Great Job Ry...That's the best conduit work I think I've ever seen.


----------



## anytide (Jul 30, 2009)

you got some welding skilz........


----------



## Dmagee (Jan 2, 2014)

Looks good, you did a great job with the bender.

I do have to say just for safety, wire wheel the galvanized coating off before welding. 

Awesome polling platform.


----------



## acraft1720 (Jul 31, 2012)

Looks great, if I could weld like that I'm make a lot of stuff!


----------



## kfa4303 (Jun 25, 2012)

Awesomeness! DIY rules and it's great to have another tinny in the house. As an FSU alum, I won't even hold the UCF thing against you. Go NOLES! 2013, Undefeated BCS National Champions


----------



## swaddict (Dec 19, 2009)

turned out great


----------



## GoldSpoon (Jun 14, 2012)

Looks nice, the paint job on the casting platform dressed it up nice as well.

One question, how good/bad does that flatbottom boat pole?


----------



## rywhitmarsh (Jan 10, 2014)

Thanks everyone, forgot how much support you get on this site. This was actually my first big welding/brazing project, now i'm hooked and want to build more. 
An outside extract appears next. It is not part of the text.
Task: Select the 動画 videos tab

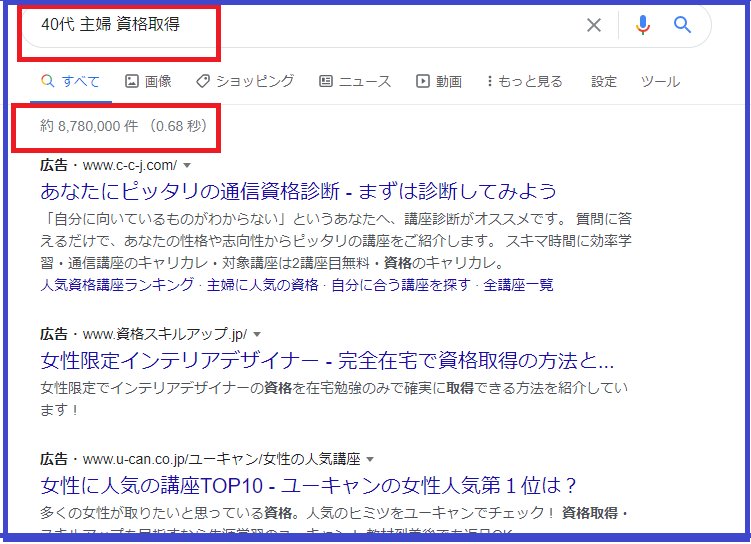Action: point(439,81)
Haha satori skiff y'all had a great season, I wish we could have played.

GoldSpoonLA I have only poled a few boats, my favorite I would have to say is a hells bay waterman. This boat comes in a close second because it is so light and easy to pole. I haven't measured the actual depth it drafts but I know its right over my ankle bone so I would say 4-5 inches. There are a few downsides, the metal hull makes it have pretty bad hull slap and if you haven't poled it before people have trouble getting it to track right, but I have no problem once you get used to it. Hah sorry about the length of the post, as you can see I love the boat.


----------